#### Task item
In the entries that follow, the line with "Soma Car Sales (664, 2059)" opens the range and the line with "月給順 (580, 516)" closes it; repeat that range exactly, both lines included.

BEGIN Available records

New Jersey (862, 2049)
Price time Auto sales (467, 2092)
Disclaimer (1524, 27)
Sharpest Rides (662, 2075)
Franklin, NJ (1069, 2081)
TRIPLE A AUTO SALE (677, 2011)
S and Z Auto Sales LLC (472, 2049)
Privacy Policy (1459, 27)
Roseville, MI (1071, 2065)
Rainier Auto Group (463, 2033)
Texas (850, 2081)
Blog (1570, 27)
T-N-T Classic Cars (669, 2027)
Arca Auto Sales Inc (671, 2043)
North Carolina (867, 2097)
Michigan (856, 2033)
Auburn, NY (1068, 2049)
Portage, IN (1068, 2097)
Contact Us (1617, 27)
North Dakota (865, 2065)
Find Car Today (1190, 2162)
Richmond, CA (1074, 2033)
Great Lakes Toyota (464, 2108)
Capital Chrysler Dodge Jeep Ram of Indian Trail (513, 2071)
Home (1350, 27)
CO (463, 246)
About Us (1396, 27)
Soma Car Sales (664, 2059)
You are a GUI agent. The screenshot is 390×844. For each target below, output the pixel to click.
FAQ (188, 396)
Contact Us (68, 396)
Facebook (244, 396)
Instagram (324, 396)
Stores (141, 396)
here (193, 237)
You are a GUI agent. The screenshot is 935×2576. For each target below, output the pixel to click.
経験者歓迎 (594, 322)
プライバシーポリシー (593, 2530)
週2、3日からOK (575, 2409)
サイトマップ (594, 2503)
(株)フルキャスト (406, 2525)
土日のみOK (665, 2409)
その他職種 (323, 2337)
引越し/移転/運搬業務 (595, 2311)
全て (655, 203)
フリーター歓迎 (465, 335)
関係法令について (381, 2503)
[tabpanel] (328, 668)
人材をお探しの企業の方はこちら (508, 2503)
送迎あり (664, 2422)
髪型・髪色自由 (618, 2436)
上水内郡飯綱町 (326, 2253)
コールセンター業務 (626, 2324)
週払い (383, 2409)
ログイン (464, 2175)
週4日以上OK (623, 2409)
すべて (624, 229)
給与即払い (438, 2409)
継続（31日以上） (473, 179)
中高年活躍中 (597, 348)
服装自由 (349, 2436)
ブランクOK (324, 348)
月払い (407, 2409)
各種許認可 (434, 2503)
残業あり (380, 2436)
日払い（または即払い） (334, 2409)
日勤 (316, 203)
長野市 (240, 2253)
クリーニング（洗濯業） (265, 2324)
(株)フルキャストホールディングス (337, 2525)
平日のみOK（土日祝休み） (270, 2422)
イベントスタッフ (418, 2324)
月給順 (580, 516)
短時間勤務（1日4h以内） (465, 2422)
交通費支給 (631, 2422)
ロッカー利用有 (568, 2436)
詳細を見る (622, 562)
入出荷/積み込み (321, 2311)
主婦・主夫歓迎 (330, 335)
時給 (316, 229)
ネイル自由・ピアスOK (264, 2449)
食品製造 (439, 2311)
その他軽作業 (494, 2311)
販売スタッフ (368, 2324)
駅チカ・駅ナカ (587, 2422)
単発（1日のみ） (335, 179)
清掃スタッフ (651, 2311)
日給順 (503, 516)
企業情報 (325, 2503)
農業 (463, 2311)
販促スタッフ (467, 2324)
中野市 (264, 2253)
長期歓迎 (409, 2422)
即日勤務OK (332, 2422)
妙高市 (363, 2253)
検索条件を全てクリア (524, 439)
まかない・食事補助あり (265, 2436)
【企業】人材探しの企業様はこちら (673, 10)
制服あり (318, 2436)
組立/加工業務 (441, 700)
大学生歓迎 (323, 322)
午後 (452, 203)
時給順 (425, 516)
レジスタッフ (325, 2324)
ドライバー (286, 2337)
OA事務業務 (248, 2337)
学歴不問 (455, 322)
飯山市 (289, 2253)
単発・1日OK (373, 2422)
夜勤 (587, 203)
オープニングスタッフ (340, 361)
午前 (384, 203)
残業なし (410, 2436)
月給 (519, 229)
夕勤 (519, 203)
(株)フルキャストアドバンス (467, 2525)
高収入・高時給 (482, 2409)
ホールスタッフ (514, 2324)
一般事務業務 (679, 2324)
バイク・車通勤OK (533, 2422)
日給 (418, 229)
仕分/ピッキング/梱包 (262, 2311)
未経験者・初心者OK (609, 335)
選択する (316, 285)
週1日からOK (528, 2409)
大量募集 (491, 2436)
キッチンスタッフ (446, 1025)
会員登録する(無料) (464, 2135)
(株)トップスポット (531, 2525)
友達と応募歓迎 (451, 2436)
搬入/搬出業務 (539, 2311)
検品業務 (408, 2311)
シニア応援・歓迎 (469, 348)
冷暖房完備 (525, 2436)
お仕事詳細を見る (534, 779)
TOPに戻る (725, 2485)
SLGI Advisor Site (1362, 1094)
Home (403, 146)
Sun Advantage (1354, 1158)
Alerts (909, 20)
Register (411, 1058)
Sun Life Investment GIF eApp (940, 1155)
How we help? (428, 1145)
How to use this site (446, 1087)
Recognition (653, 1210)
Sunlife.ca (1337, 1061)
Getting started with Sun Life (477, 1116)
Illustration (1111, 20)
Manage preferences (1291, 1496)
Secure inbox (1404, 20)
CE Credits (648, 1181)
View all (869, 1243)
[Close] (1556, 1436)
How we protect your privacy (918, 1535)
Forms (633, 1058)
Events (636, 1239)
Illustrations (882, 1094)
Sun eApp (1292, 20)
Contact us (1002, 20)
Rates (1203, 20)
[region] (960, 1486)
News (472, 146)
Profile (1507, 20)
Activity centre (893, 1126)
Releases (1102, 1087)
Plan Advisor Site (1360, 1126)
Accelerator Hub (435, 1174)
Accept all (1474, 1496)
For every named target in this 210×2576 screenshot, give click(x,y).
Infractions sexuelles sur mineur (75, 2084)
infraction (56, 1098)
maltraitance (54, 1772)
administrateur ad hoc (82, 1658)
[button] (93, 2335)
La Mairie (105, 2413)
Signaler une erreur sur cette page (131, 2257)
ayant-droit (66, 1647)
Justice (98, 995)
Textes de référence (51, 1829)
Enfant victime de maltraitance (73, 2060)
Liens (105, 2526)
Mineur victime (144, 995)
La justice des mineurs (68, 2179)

END Available records

#### Response
Soma Car Sales (664, 2059)
You are a GUI agent. The screenshot is 390×844. For each target below, output the pixel to click.
FAQ (188, 396)
Contact Us (68, 396)
Facebook (244, 396)
Instagram (324, 396)
Stores (141, 396)
here (193, 237)
You are a GUI agent. The screenshot is 935×2576. For each target below, output the pixel to click.
経験者歓迎 (594, 322)
プライバシーポリシー (593, 2530)
週2、3日からOK (575, 2409)
サイトマップ (594, 2503)
(株)フルキャスト (406, 2525)
土日のみOK (665, 2409)
その他職種 (323, 2337)
引越し/移転/運搬業務 (595, 2311)
全て (655, 203)
フリーター歓迎 (465, 335)
関係法令について (381, 2503)
[tabpanel] (328, 668)
人材をお探しの企業の方はこちら (508, 2503)
送迎あり (664, 2422)
髪型・髪色自由 (618, 2436)
上水内郡飯綱町 (326, 2253)
コールセンター業務 (626, 2324)
週払い (383, 2409)
ログイン (464, 2175)
週4日以上OK (623, 2409)
すべて (624, 229)
給与即払い (438, 2409)
継続（31日以上） (473, 179)
中高年活躍中 (597, 348)
服装自由 (349, 2436)
ブランクOK (324, 348)
月払い (407, 2409)
各種許認可 (434, 2503)
残業あり (380, 2436)
日払い（または即払い） (334, 2409)
日勤 (316, 203)
長野市 (240, 2253)
クリーニング（洗濯業） (265, 2324)
(株)フルキャストホールディングス (337, 2525)
平日のみOK（土日祝休み） (270, 2422)
イベントスタッフ (418, 2324)
月給順 (580, 516)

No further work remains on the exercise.